##### TEXT PROVIDED
Monday, August 21, 2006

A Kid's Game for Grown-Ups

The Little League World Series started last week and will continue until Sunday. All weekend, the games were on the TV, with various countries sending their best and brightest 12-year-olds to Williamsport, PA in search of the championship. I think even Thailand has a team. Check their birth certificates.
As with most things, I have mixed feelings about this spectacle. Mostly, I object to putting a 12-year-old on TV in a competition either before or after grown-ups are playing the same game for profit. The commentators (some of them former major leaguers) make the viewers think that the kids are real ballplayers, describing their actions as though they were talking about the Yankees. These kids aren't ballplayers any more than JonBenet Ramsey was a beauty queen.
They're 12 years old.
The games were on ESPN almost non-stop last weekend, and they will be on this week, as the teams are whittled down to a precious few, with International Semifinals and something called the Urban Initiative Game - whatever that is.
They're 12 years old.
##########
##### RECORD EXCERPTS
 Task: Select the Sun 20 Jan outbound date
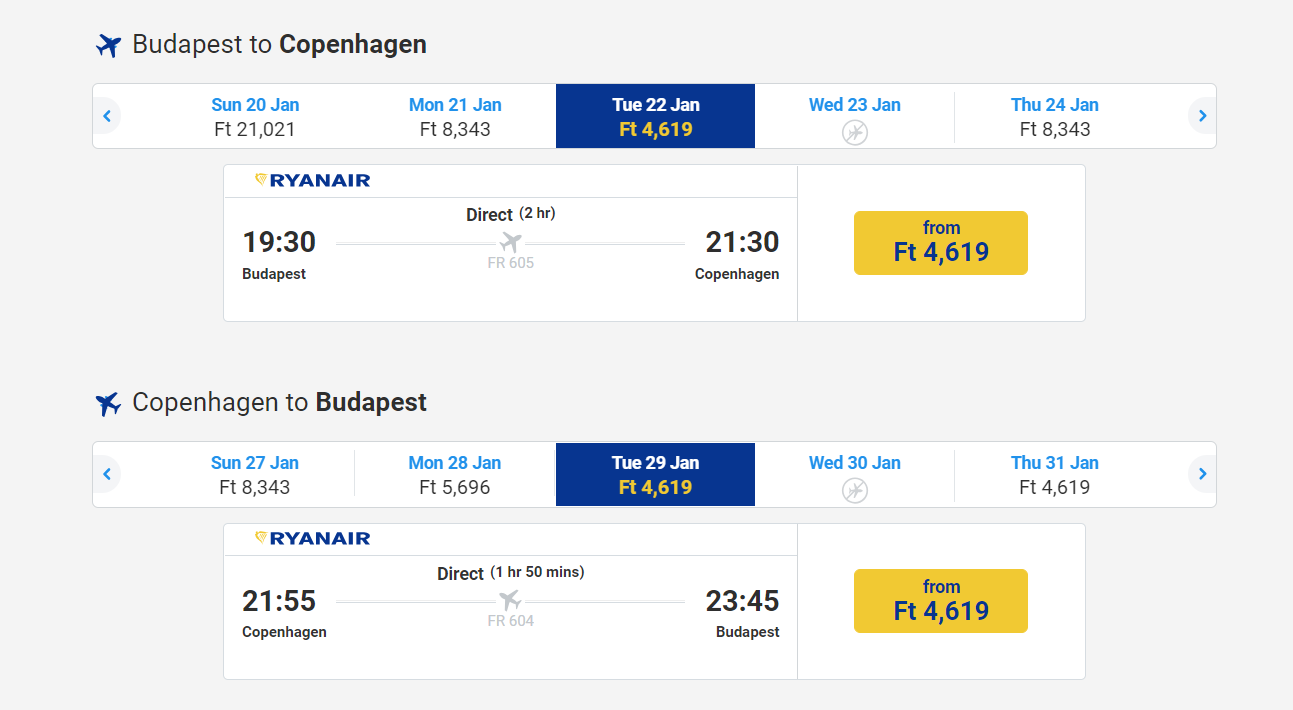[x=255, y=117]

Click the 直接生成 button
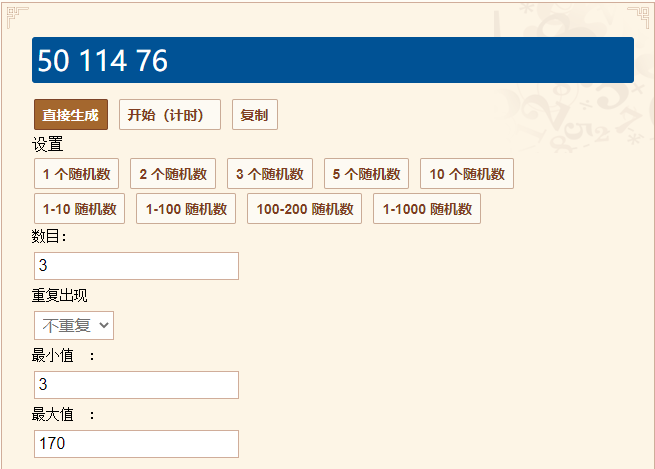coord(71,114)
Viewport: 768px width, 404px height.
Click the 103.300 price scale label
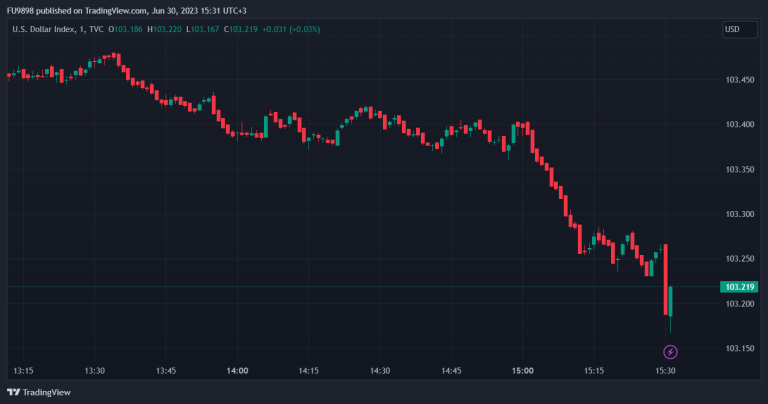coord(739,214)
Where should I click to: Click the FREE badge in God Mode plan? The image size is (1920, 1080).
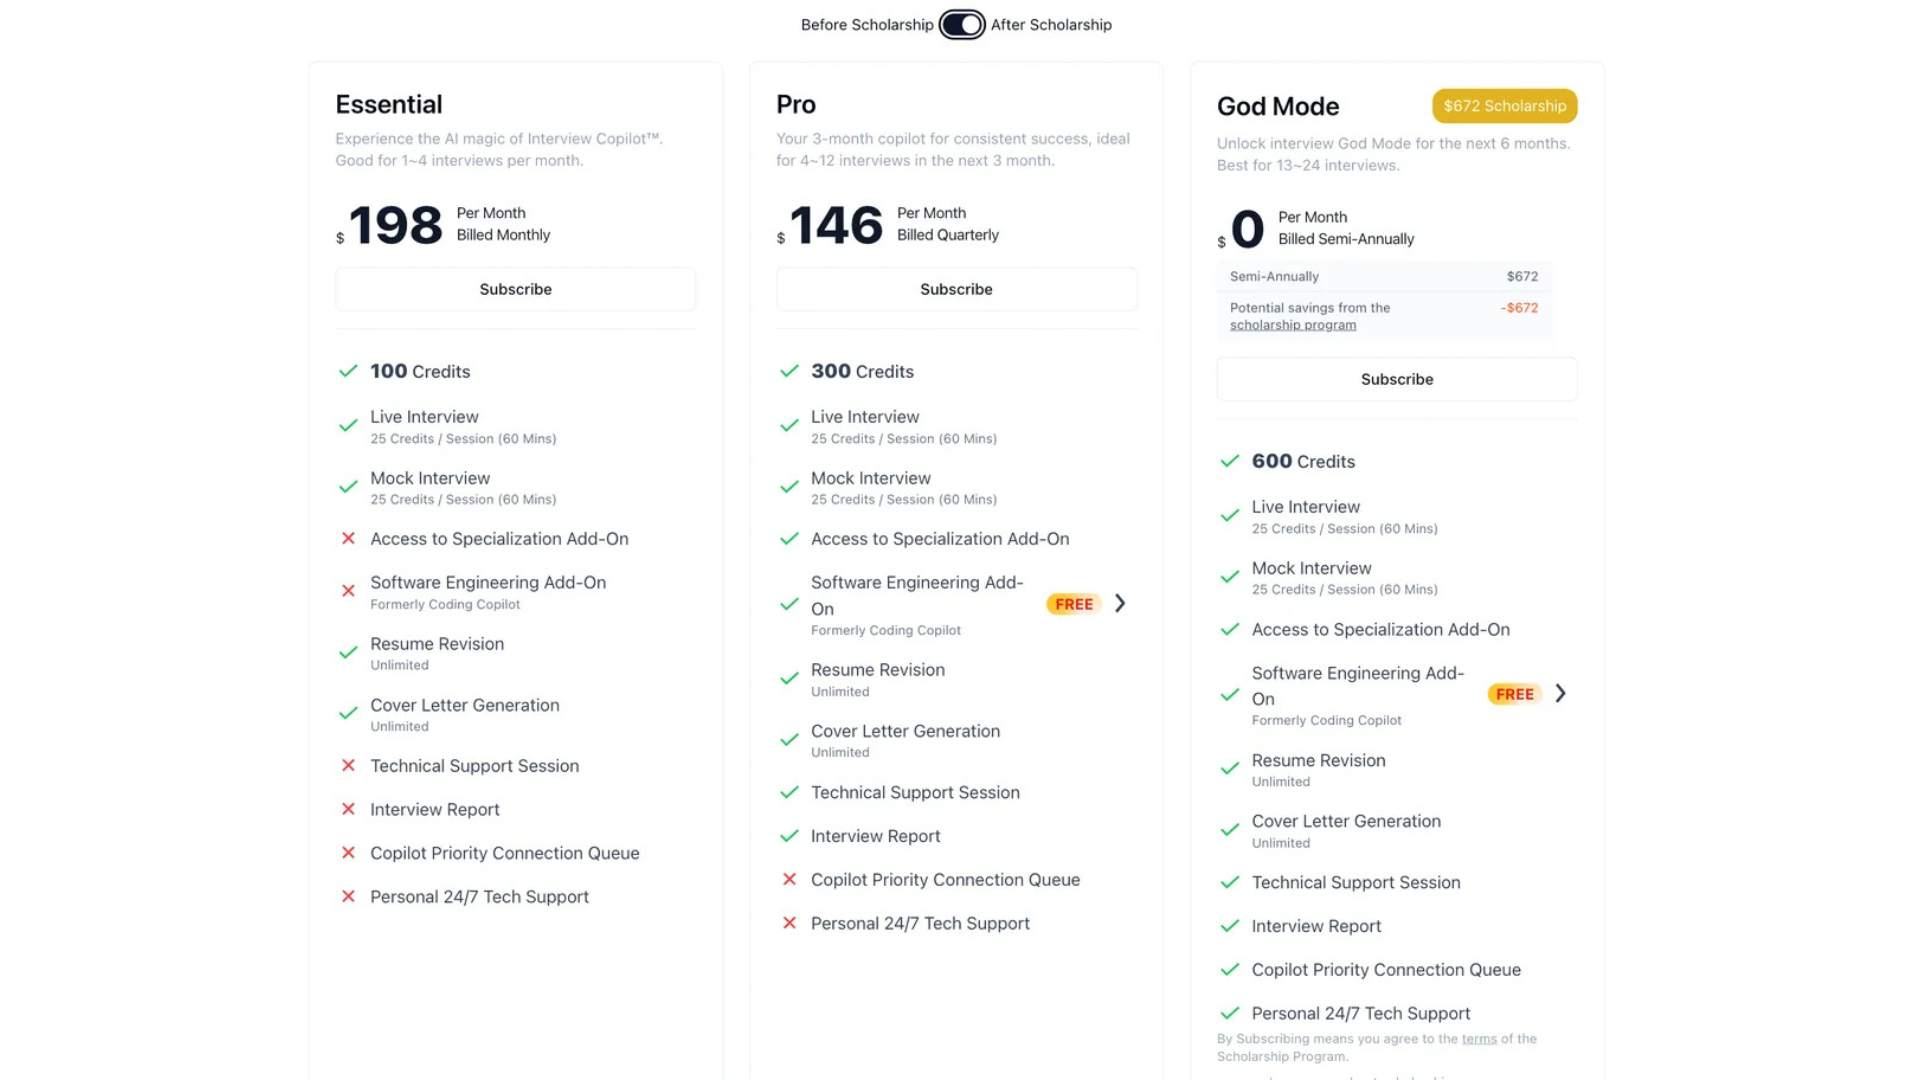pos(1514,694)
##########
##### RECORD EXCERPTS
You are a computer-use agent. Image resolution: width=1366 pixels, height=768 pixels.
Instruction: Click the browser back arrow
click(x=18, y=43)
##########
##### RECORD EXCERPTS
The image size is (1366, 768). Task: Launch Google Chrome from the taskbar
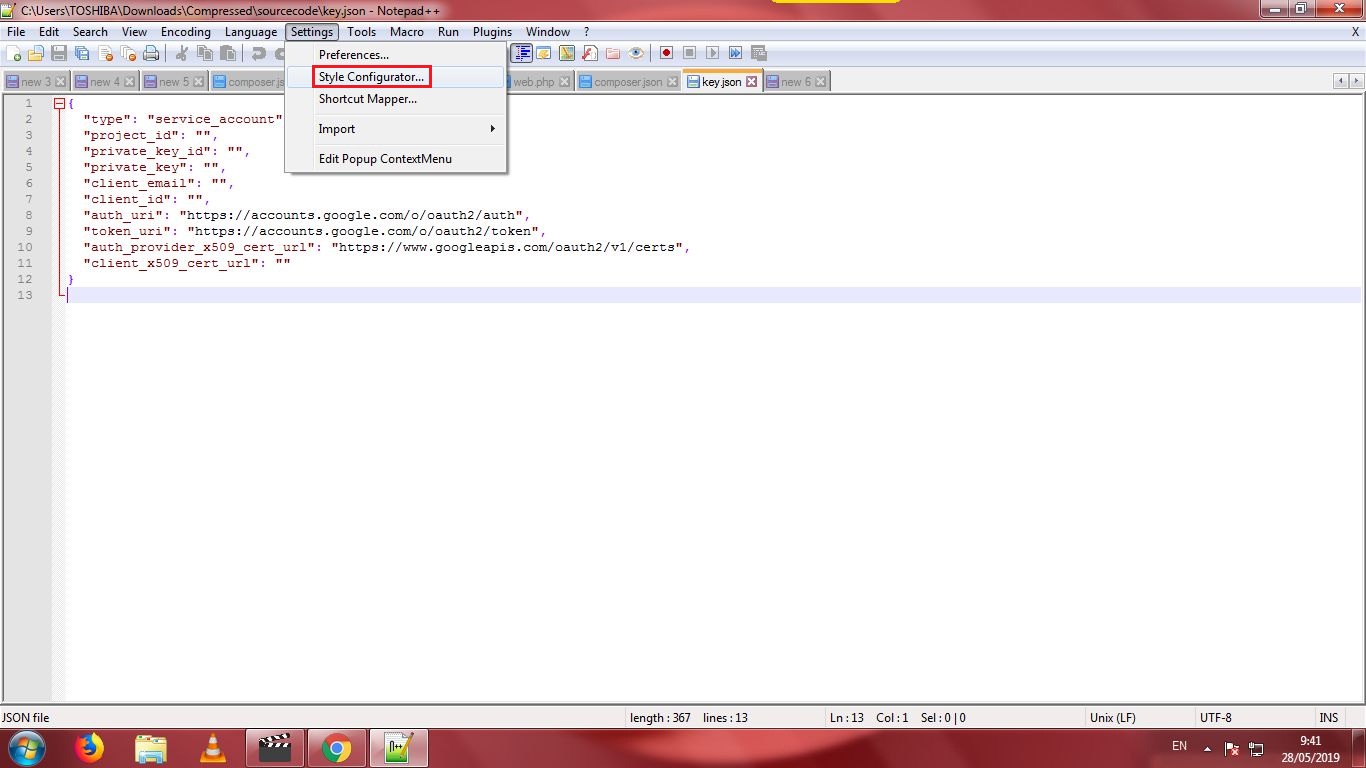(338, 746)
##########
§ YOUR GOAL: Using the text on the Little League World Series, decide whether each statement agrees with it, answering yes or no and quoting the deciding words. 1. The young players travel to Williamsport, PA, to compete for the championship. 2. None of the commentators has played in the major leagues. 3. The writer explains what the Urban Initiative Game is.

§ ANSWER:
1. Yes: "sending their best and brightest 12-year-olds to Williamsport, PA in search of the championship"
2. No: "The commentators (some of them former major leaguers)"
3. No: "something called the Urban Initiative Game - whatever that is"